Task description →
Using the entries that follow, report how many lines contain the word "computer". Only the number is wanted.

*** Data for the task ***

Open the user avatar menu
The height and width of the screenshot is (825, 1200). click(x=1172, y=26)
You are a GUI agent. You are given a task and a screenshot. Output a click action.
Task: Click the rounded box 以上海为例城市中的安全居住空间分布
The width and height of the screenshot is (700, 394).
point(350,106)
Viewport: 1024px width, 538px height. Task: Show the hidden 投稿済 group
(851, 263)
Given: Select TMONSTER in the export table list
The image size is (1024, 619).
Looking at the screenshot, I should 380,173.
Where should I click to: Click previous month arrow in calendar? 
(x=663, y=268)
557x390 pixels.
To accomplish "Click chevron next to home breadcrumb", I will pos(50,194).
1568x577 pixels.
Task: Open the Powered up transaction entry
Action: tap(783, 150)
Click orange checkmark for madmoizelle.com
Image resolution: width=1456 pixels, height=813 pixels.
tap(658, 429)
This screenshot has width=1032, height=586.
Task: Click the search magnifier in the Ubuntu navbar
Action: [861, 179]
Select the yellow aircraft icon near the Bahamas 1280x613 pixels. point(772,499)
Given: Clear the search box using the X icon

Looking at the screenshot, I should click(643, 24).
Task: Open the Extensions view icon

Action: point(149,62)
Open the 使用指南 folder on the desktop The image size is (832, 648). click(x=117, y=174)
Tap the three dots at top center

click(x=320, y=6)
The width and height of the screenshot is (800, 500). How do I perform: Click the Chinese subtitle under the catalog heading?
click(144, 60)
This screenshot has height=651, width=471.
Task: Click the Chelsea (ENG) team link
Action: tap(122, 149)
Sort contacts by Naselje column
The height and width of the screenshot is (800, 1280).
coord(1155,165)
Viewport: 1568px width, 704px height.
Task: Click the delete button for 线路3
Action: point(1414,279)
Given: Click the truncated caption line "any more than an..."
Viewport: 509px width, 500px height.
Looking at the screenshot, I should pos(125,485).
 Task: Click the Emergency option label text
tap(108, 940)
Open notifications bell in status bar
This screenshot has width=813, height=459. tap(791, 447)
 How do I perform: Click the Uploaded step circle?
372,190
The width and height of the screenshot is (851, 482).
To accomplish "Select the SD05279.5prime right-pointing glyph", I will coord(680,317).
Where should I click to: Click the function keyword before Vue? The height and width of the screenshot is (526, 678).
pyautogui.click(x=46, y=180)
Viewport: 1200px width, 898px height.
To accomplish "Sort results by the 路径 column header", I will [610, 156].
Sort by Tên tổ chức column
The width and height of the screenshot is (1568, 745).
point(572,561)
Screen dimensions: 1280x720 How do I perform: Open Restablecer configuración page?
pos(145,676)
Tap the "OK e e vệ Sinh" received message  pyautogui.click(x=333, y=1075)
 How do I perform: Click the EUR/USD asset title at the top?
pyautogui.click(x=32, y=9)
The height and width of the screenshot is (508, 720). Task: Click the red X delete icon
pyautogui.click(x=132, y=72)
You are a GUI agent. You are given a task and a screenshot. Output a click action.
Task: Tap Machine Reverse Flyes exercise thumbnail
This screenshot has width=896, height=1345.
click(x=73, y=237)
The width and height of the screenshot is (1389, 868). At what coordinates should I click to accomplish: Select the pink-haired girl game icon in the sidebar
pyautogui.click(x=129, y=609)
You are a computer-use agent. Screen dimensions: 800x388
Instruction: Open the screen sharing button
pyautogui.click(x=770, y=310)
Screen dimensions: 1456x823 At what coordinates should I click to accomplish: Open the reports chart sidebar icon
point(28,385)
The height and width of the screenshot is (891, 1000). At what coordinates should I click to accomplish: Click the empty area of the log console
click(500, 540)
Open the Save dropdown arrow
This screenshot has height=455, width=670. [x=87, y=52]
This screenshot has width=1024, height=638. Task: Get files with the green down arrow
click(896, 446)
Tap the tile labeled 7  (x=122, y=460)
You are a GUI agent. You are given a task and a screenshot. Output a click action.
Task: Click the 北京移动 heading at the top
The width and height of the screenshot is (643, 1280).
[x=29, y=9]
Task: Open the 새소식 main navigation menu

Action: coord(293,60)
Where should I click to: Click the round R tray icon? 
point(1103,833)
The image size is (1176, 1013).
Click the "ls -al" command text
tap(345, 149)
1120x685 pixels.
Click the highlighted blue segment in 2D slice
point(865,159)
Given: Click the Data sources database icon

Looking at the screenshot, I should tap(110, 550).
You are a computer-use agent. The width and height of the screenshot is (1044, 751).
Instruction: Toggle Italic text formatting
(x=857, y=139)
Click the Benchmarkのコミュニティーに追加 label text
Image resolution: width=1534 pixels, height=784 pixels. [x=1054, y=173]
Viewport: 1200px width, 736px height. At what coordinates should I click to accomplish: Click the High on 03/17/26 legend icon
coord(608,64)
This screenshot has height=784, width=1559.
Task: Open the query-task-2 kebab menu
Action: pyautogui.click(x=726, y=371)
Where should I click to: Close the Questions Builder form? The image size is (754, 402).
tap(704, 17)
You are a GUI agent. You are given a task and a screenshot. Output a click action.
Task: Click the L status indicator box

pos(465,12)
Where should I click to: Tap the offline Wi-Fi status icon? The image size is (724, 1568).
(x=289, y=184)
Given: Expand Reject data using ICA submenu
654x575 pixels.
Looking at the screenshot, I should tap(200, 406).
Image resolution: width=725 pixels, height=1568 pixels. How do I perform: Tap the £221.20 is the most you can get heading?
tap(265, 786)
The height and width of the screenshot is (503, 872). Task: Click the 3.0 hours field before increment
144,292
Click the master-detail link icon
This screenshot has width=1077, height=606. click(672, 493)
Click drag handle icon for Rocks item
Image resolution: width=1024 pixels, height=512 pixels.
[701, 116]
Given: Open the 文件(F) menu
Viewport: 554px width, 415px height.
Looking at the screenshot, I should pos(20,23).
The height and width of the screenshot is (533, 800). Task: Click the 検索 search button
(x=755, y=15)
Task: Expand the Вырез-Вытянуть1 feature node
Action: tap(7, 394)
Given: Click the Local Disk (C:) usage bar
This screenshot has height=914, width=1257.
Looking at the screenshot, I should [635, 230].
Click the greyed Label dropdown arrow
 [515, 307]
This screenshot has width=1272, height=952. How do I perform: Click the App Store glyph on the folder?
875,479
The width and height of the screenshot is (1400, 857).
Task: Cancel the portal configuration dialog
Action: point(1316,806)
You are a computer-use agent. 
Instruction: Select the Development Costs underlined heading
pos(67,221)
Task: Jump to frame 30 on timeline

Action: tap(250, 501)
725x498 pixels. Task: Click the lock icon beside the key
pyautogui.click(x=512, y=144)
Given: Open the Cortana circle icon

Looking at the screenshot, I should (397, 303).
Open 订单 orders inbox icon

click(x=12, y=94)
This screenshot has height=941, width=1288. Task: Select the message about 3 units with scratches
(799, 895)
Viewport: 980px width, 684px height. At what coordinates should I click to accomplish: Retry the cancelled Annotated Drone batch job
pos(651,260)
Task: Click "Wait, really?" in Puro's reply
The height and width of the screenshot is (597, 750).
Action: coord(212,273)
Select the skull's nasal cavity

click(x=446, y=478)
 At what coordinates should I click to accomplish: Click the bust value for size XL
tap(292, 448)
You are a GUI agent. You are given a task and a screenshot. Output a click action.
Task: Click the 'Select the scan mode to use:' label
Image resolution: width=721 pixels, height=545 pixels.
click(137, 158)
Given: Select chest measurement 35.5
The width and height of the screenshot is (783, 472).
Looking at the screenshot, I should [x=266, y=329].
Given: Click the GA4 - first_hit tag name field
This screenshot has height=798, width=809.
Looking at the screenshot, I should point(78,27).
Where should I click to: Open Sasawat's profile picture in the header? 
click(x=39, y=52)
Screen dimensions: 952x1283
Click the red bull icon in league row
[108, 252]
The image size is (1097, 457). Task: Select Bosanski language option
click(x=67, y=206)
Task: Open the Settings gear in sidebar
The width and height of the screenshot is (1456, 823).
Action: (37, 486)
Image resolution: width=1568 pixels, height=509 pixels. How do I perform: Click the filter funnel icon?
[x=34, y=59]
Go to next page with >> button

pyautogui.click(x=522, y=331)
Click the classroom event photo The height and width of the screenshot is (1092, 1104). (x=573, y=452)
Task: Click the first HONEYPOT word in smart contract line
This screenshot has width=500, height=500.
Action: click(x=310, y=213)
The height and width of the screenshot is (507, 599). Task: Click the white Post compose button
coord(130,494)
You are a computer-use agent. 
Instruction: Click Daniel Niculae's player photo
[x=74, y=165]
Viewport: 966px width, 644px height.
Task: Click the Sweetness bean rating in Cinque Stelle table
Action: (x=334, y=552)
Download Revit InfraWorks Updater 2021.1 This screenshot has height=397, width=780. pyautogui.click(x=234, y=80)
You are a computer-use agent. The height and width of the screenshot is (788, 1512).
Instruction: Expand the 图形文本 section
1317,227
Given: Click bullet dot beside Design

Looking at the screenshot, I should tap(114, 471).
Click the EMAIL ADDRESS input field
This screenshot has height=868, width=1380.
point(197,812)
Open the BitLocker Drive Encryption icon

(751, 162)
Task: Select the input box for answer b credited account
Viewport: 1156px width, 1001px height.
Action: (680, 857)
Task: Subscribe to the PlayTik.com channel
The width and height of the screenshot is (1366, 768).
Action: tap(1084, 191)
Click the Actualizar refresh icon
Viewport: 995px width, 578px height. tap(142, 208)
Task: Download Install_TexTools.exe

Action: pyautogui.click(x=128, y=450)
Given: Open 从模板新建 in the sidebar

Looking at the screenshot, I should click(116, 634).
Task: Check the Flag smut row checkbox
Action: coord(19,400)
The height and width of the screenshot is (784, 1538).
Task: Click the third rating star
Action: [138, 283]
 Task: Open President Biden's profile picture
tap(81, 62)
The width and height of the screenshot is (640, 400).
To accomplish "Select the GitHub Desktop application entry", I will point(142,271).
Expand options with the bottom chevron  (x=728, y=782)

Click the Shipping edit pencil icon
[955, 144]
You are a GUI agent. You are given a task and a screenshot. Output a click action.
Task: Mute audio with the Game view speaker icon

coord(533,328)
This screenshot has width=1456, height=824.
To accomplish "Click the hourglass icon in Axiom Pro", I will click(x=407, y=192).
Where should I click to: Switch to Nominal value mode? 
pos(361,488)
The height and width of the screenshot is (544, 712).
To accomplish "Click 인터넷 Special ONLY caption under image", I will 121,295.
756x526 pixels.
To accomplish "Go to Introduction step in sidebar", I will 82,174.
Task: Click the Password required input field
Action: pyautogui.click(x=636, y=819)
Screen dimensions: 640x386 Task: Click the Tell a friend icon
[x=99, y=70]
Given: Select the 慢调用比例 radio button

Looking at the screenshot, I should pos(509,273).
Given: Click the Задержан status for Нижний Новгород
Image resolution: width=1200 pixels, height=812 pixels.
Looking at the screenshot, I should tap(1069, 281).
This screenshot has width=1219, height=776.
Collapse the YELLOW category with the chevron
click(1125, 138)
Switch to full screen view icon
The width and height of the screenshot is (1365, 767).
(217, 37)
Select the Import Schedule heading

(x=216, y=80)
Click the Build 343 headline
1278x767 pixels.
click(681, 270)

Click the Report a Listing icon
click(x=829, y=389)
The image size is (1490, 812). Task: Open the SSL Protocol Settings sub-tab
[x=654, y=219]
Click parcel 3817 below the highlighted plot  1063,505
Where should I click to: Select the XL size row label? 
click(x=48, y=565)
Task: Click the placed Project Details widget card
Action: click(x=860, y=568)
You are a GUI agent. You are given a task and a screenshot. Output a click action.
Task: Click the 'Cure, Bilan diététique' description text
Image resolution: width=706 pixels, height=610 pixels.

*** End of Data for the task ***

Output →
5